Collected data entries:
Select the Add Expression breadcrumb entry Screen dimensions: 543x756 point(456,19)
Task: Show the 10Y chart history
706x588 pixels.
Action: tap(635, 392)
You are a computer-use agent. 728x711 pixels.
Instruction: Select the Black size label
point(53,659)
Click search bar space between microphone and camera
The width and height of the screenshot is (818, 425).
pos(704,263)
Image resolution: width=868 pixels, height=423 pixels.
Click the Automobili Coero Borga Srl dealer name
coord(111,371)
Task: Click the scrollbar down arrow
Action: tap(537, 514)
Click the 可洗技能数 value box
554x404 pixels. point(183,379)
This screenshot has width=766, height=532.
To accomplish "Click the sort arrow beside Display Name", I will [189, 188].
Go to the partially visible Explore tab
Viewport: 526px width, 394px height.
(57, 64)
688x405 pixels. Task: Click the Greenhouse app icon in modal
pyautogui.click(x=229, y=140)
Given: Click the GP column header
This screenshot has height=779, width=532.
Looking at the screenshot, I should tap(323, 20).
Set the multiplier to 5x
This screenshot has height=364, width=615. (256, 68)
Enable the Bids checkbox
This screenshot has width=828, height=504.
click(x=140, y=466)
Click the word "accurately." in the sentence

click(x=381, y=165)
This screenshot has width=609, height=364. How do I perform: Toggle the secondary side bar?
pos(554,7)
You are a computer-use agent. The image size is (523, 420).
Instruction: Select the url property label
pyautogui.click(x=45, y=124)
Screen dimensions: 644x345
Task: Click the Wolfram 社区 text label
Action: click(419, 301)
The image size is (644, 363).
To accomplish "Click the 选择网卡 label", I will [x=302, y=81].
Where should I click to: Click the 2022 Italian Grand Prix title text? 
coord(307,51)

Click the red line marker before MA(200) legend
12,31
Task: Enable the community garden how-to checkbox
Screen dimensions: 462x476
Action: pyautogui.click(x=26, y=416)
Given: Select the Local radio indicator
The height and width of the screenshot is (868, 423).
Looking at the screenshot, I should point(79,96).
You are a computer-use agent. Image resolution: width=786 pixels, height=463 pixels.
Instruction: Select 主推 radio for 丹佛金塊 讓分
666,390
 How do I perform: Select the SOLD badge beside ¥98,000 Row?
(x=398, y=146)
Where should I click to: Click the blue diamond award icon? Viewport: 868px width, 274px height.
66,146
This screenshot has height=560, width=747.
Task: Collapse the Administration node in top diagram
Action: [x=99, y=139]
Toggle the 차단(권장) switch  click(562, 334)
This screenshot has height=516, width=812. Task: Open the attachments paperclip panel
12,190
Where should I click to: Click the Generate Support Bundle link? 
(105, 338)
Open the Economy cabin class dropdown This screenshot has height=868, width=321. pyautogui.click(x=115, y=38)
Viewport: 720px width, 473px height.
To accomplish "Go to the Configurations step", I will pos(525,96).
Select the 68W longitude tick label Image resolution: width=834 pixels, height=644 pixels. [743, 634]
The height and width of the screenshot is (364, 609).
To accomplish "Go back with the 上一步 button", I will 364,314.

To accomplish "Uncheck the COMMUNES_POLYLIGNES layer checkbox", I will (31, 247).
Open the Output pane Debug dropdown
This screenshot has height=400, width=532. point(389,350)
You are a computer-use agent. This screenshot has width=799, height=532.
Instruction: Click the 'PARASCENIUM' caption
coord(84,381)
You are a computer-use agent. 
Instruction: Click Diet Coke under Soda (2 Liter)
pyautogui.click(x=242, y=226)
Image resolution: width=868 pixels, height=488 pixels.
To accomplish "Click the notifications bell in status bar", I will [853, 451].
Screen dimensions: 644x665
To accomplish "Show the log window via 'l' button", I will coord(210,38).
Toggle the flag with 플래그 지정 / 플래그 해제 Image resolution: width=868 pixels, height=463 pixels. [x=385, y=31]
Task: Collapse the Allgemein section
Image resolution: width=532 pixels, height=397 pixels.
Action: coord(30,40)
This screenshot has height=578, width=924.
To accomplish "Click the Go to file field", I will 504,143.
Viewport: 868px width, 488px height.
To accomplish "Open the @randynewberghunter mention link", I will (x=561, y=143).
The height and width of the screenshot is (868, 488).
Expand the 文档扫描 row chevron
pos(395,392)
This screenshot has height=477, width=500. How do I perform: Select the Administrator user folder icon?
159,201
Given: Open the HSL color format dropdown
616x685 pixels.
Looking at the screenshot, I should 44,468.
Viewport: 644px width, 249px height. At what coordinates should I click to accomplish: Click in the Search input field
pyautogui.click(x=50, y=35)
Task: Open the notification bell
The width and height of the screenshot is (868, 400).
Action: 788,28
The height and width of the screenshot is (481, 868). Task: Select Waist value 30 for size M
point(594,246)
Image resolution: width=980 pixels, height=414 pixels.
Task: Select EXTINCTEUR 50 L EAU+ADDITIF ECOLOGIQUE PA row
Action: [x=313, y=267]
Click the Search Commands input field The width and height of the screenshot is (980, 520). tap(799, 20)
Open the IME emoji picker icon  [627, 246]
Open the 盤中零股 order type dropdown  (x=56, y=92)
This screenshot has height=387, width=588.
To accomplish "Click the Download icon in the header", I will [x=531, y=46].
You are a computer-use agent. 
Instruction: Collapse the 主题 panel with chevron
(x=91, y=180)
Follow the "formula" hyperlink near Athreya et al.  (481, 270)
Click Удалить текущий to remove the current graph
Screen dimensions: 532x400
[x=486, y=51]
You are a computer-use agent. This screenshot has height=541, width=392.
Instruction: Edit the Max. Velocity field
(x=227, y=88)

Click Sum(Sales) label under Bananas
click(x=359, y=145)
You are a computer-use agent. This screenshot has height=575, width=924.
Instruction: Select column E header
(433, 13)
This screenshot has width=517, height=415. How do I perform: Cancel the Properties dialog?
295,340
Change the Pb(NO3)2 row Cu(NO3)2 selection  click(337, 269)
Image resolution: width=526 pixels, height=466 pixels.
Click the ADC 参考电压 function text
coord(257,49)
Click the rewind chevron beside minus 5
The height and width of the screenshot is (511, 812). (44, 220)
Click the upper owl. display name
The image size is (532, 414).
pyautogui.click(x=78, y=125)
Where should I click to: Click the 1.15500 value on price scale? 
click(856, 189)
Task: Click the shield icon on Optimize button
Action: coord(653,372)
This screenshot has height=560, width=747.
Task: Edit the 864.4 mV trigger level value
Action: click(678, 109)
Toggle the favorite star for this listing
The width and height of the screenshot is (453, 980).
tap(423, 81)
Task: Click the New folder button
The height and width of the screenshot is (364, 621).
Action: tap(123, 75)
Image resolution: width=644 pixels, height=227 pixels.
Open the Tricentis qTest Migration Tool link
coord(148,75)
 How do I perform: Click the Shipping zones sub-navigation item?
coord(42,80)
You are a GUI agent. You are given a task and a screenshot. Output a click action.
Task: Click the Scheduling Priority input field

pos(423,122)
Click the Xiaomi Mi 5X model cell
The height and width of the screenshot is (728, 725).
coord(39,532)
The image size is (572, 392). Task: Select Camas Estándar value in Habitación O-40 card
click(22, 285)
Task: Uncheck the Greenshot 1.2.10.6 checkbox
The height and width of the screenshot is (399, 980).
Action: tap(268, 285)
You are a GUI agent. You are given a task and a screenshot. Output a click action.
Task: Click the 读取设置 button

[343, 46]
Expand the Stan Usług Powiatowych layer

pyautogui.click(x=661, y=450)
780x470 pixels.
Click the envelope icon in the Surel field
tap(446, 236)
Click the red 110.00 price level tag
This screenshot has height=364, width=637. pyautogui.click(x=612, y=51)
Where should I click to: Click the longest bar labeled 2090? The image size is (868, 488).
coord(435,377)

◆ WHAT IS BEING ASKED ◆
A verbatim copy of all the records is to be produced.

◆ TASK RESPONSE ◆
Select the Add Expression breadcrumb entry Screen dimensions: 543x756 point(456,19)
Task: Show the 10Y chart history
706x588 pixels.
Action: tap(635, 392)
You are a computer-use agent. 728x711 pixels.
Instruction: Select the Black size label
point(53,659)
Click search bar space between microphone and camera
The width and height of the screenshot is (818, 425).
pos(704,263)
Image resolution: width=868 pixels, height=423 pixels.
Click the Automobili Coero Borga Srl dealer name
coord(111,371)
Task: Click the scrollbar down arrow
Action: tap(537, 514)
Click the 可洗技能数 value box
554x404 pixels. point(183,379)
This screenshot has width=766, height=532.
To accomplish "Click the sort arrow beside Display Name", I will [189, 188].
Go to the partially visible Explore tab
Viewport: 526px width, 394px height.
(57, 64)
688x405 pixels. Task: Click the Greenhouse app icon in modal
pyautogui.click(x=229, y=140)
Given: Click the GP column header
This screenshot has height=779, width=532.
Looking at the screenshot, I should tap(323, 20).
Set the multiplier to 5x
This screenshot has height=364, width=615. (256, 68)
Enable the Bids checkbox
This screenshot has width=828, height=504.
click(x=140, y=466)
Click the word "accurately." in the sentence

click(x=381, y=165)
This screenshot has width=609, height=364. How do I perform: Toggle the secondary side bar?
pos(554,7)
You are a computer-use agent. The image size is (523, 420).
Instruction: Select the url property label
pyautogui.click(x=45, y=124)
Screen dimensions: 644x345
Task: Click the Wolfram 社区 text label
Action: click(419, 301)
The image size is (644, 363).
To accomplish "Click the 选择网卡 label", I will [x=302, y=81].
Where should I click to: Click the 2022 Italian Grand Prix title text? 
coord(307,51)

Click the red line marker before MA(200) legend
12,31
Task: Enable the community garden how-to checkbox
Screen dimensions: 462x476
Action: pyautogui.click(x=26, y=416)
Given: Select the Local radio indicator
The height and width of the screenshot is (868, 423).
Looking at the screenshot, I should point(79,96).
You are a computer-use agent. Image resolution: width=786 pixels, height=463 pixels.
Instruction: Select 主推 radio for 丹佛金塊 讓分
666,390
 How do I perform: Select the SOLD badge beside ¥98,000 Row?
(x=398, y=146)
Where should I click to: Click the blue diamond award icon? Viewport: 868px width, 274px height.
66,146
This screenshot has height=560, width=747.
Task: Collapse the Administration node in top diagram
Action: [x=99, y=139]
Toggle the 차단(권장) switch  click(562, 334)
This screenshot has height=516, width=812. Task: Open the attachments paperclip panel
12,190
Where should I click to: Click the Generate Support Bundle link? 
(105, 338)
Open the Economy cabin class dropdown This screenshot has height=868, width=321. pyautogui.click(x=115, y=38)
Viewport: 720px width, 473px height.
To accomplish "Go to the Configurations step", I will pos(525,96).
Select the 68W longitude tick label Image resolution: width=834 pixels, height=644 pixels. [743, 634]
The height and width of the screenshot is (364, 609).
To accomplish "Go back with the 上一步 button", I will 364,314.

To accomplish "Uncheck the COMMUNES_POLYLIGNES layer checkbox", I will (31, 247).
Open the Output pane Debug dropdown
This screenshot has height=400, width=532. point(389,350)
You are a computer-use agent. This screenshot has width=799, height=532.
Instruction: Click the 'PARASCENIUM' caption
coord(84,381)
You are a computer-use agent. 
Instruction: Click Diet Coke under Soda (2 Liter)
pyautogui.click(x=242, y=226)
Image resolution: width=868 pixels, height=488 pixels.
To accomplish "Click the notifications bell in status bar", I will [853, 451].
Screen dimensions: 644x665
To accomplish "Show the log window via 'l' button", I will coord(210,38).
Toggle the flag with 플래그 지정 / 플래그 해제 Image resolution: width=868 pixels, height=463 pixels. [x=385, y=31]
Task: Collapse the Allgemein section
Image resolution: width=532 pixels, height=397 pixels.
Action: coord(30,40)
This screenshot has height=578, width=924.
To accomplish "Click the Go to file field", I will 504,143.
Viewport: 868px width, 488px height.
To accomplish "Open the @randynewberghunter mention link", I will (x=561, y=143).
The height and width of the screenshot is (868, 488).
Expand the 文档扫描 row chevron
pos(395,392)
This screenshot has height=477, width=500. How do I perform: Select the Administrator user folder icon?
159,201
Given: Open the HSL color format dropdown
616x685 pixels.
Looking at the screenshot, I should 44,468.
Viewport: 644px width, 249px height. At what coordinates should I click to accomplish: Click in the Search input field
pyautogui.click(x=50, y=35)
Task: Open the notification bell
The width and height of the screenshot is (868, 400).
Action: 788,28
The height and width of the screenshot is (481, 868). Task: Select Waist value 30 for size M
point(594,246)
Image resolution: width=980 pixels, height=414 pixels.
Task: Select EXTINCTEUR 50 L EAU+ADDITIF ECOLOGIQUE PA row
Action: [x=313, y=267]
Click the Search Commands input field The width and height of the screenshot is (980, 520). tap(799, 20)
Open the IME emoji picker icon  [627, 246]
Open the 盤中零股 order type dropdown  (x=56, y=92)
This screenshot has height=387, width=588.
To accomplish "Click the Download icon in the header", I will [x=531, y=46].
You are a computer-use agent. 
Instruction: Collapse the 主题 panel with chevron
(x=91, y=180)
Follow the "formula" hyperlink near Athreya et al.  (481, 270)
Click Удалить текущий to remove the current graph
Screen dimensions: 532x400
[x=486, y=51]
You are a computer-use agent. This screenshot has height=541, width=392.
Instruction: Edit the Max. Velocity field
(x=227, y=88)

Click Sum(Sales) label under Bananas
click(x=359, y=145)
You are a computer-use agent. This screenshot has height=575, width=924.
Instruction: Select column E header
(433, 13)
This screenshot has width=517, height=415. How do I perform: Cancel the Properties dialog?
295,340
Change the Pb(NO3)2 row Cu(NO3)2 selection  click(337, 269)
Image resolution: width=526 pixels, height=466 pixels.
Click the ADC 参考电压 function text
coord(257,49)
Click the rewind chevron beside minus 5
The height and width of the screenshot is (511, 812). (44, 220)
Click the upper owl. display name
The image size is (532, 414).
pyautogui.click(x=78, y=125)
Where should I click to: Click the 1.15500 value on price scale? 
click(856, 189)
Task: Click the shield icon on Optimize button
Action: coord(653,372)
This screenshot has height=560, width=747.
Task: Edit the 864.4 mV trigger level value
Action: click(678, 109)
Toggle the favorite star for this listing
The width and height of the screenshot is (453, 980).
tap(423, 81)
Task: Click the New folder button
The height and width of the screenshot is (364, 621).
Action: tap(123, 75)
Image resolution: width=644 pixels, height=227 pixels.
Open the Tricentis qTest Migration Tool link
coord(148,75)
 How do I perform: Click the Shipping zones sub-navigation item?
coord(42,80)
You are a GUI agent. You are given a task and a screenshot. Output a click action.
Task: Click the Scheduling Priority input field

pos(423,122)
Click the Xiaomi Mi 5X model cell
The height and width of the screenshot is (728, 725).
coord(39,532)
The image size is (572, 392). Task: Select Camas Estándar value in Habitación O-40 card
click(22, 285)
Task: Uncheck the Greenshot 1.2.10.6 checkbox
The height and width of the screenshot is (399, 980).
Action: tap(268, 285)
You are a GUI agent. You are given a task and a screenshot. Output a click action.
Task: Click the 读取设置 button

[343, 46]
Expand the Stan Usług Powiatowych layer

pyautogui.click(x=661, y=450)
780x470 pixels.
Click the envelope icon in the Surel field
tap(446, 236)
Click the red 110.00 price level tag
This screenshot has height=364, width=637. pyautogui.click(x=612, y=51)
Where should I click to: Click the longest bar labeled 2090? The image size is (868, 488).
coord(435,377)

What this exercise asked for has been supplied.